What the task asks: In the material below, copy the lines between the one holding "Task: Click the floppy icon on Сохранить .nc" and the one holding "will click(645, 437).", inclusive. Swap "floppy" for "disk" and leave everything else unchanged.

# Start of Data listing

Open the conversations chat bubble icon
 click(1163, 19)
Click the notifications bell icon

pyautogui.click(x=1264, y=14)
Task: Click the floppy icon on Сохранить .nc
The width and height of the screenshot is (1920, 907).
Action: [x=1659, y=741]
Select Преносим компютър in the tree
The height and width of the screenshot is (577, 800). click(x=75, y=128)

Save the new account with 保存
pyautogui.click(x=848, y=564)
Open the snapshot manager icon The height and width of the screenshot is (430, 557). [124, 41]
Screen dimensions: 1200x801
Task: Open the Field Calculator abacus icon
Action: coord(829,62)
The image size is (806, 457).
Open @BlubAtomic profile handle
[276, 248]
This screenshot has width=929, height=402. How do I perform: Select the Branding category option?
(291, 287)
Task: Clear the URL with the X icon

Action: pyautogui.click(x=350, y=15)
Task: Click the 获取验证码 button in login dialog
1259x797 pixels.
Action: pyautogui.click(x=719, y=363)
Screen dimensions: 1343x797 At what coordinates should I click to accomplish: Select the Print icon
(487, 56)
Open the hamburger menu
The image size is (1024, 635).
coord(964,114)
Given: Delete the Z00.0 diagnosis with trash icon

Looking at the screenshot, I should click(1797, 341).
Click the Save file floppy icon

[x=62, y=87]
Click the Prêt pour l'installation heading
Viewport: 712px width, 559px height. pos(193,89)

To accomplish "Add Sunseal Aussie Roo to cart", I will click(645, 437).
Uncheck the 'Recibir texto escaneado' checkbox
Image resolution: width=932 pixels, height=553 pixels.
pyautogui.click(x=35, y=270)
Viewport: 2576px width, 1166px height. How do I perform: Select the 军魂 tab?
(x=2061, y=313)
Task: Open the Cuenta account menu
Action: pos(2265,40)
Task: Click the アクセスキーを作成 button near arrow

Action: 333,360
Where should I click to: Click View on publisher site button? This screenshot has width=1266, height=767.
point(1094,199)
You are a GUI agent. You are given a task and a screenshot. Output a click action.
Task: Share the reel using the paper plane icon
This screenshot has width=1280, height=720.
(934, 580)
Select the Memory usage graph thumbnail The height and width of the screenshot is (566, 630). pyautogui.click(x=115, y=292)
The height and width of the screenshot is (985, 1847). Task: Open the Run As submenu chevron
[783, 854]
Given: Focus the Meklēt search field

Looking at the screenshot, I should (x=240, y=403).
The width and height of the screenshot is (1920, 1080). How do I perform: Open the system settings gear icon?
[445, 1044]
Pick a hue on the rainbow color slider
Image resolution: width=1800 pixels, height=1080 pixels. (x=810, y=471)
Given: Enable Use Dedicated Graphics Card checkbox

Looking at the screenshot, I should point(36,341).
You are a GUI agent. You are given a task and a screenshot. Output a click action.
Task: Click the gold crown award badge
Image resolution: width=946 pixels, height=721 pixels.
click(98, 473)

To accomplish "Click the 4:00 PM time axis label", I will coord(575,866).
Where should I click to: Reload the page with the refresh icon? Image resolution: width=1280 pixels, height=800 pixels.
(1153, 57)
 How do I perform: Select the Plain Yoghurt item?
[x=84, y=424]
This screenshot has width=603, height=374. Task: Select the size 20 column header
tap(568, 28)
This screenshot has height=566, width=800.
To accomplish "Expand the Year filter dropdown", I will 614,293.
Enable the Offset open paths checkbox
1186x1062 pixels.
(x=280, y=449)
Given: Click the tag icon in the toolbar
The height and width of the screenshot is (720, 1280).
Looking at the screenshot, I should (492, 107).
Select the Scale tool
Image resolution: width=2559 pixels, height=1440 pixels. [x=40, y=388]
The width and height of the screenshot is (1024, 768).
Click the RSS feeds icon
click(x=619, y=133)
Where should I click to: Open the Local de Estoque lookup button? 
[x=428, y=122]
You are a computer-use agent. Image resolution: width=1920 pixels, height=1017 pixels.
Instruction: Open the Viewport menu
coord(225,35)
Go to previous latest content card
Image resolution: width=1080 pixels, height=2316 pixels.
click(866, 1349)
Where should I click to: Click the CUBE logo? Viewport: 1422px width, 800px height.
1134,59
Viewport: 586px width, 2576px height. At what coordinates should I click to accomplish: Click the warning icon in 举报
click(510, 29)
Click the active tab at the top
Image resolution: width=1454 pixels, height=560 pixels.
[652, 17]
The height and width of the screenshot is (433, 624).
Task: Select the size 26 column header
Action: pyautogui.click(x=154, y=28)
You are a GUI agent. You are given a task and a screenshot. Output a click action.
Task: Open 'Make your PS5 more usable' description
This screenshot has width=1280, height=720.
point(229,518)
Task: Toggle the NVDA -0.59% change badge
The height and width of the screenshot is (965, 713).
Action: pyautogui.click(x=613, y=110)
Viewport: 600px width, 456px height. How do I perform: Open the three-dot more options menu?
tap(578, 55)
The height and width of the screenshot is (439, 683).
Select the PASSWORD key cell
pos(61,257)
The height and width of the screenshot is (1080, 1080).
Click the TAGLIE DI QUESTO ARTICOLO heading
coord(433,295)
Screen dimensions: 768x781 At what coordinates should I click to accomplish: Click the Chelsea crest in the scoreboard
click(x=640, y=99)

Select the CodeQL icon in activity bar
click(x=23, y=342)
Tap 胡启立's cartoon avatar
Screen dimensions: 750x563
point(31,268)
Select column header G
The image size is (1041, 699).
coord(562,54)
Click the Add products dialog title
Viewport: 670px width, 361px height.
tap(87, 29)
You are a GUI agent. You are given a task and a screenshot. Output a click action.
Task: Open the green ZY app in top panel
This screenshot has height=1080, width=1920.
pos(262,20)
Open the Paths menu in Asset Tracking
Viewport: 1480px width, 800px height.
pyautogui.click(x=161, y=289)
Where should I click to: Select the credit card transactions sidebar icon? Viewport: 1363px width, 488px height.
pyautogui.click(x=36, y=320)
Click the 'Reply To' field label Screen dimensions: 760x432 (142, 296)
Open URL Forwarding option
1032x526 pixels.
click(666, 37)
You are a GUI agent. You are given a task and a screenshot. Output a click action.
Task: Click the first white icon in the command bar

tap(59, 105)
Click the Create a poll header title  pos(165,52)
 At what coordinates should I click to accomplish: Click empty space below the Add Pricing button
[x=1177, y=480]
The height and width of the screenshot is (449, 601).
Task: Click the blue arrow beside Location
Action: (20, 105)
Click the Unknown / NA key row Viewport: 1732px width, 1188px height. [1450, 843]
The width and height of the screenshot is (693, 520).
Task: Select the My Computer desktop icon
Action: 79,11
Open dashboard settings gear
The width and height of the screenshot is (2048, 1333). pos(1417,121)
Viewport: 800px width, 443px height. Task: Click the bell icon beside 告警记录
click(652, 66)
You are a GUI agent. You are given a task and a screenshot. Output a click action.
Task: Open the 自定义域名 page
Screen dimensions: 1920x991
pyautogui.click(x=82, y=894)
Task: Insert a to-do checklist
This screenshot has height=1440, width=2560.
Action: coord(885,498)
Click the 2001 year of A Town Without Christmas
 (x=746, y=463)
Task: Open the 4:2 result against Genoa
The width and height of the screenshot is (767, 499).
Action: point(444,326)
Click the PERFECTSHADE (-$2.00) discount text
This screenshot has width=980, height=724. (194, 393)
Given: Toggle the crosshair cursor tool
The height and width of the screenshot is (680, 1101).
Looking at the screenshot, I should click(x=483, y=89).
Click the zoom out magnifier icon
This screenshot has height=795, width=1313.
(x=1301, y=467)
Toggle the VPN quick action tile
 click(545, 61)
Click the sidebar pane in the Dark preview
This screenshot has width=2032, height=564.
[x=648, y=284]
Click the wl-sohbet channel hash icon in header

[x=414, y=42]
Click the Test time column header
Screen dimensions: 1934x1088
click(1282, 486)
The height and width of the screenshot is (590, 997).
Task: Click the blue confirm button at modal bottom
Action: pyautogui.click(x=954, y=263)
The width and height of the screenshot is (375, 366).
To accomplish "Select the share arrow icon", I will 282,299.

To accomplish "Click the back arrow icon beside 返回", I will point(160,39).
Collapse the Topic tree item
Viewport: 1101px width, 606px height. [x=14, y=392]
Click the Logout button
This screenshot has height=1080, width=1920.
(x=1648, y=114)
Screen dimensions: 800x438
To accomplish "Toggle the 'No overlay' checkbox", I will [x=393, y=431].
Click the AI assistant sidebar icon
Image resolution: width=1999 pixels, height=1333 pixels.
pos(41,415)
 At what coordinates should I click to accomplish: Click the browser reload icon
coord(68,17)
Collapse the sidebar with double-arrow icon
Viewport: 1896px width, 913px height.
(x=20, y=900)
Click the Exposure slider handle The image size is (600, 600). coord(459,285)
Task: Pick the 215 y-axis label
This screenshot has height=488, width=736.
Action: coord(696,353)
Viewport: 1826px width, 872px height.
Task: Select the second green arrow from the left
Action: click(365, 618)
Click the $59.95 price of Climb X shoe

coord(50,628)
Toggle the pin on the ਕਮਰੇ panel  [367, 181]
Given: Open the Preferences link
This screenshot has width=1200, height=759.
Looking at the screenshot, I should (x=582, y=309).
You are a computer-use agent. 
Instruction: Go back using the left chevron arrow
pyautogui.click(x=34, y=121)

# End of Data listing

Correct response:
Task: Click the disk icon on Сохранить .nc
The width and height of the screenshot is (1920, 907).
Action: [x=1659, y=741]
Select Преносим компютър in the tree
The height and width of the screenshot is (577, 800). click(x=75, y=128)

Save the new account with 保存
pyautogui.click(x=848, y=564)
Open the snapshot manager icon The height and width of the screenshot is (430, 557). [124, 41]
Screen dimensions: 1200x801
Task: Open the Field Calculator abacus icon
Action: coord(829,62)
The image size is (806, 457).
Open @BlubAtomic profile handle
[276, 248]
This screenshot has width=929, height=402. How do I perform: Select the Branding category option?
(291, 287)
Task: Clear the URL with the X icon

Action: pyautogui.click(x=350, y=15)
Task: Click the 获取验证码 button in login dialog
1259x797 pixels.
Action: pyautogui.click(x=719, y=363)
Screen dimensions: 1343x797 At what coordinates should I click to accomplish: Select the Print icon
(487, 56)
Open the hamburger menu
The image size is (1024, 635).
coord(964,114)
Given: Delete the Z00.0 diagnosis with trash icon

Looking at the screenshot, I should click(1797, 341).
Click the Save file disk icon

[x=62, y=87]
Click the Prêt pour l'installation heading
Viewport: 712px width, 559px height. pos(193,89)

To accomplish "Add Sunseal Aussie Roo to cart", I will click(645, 437).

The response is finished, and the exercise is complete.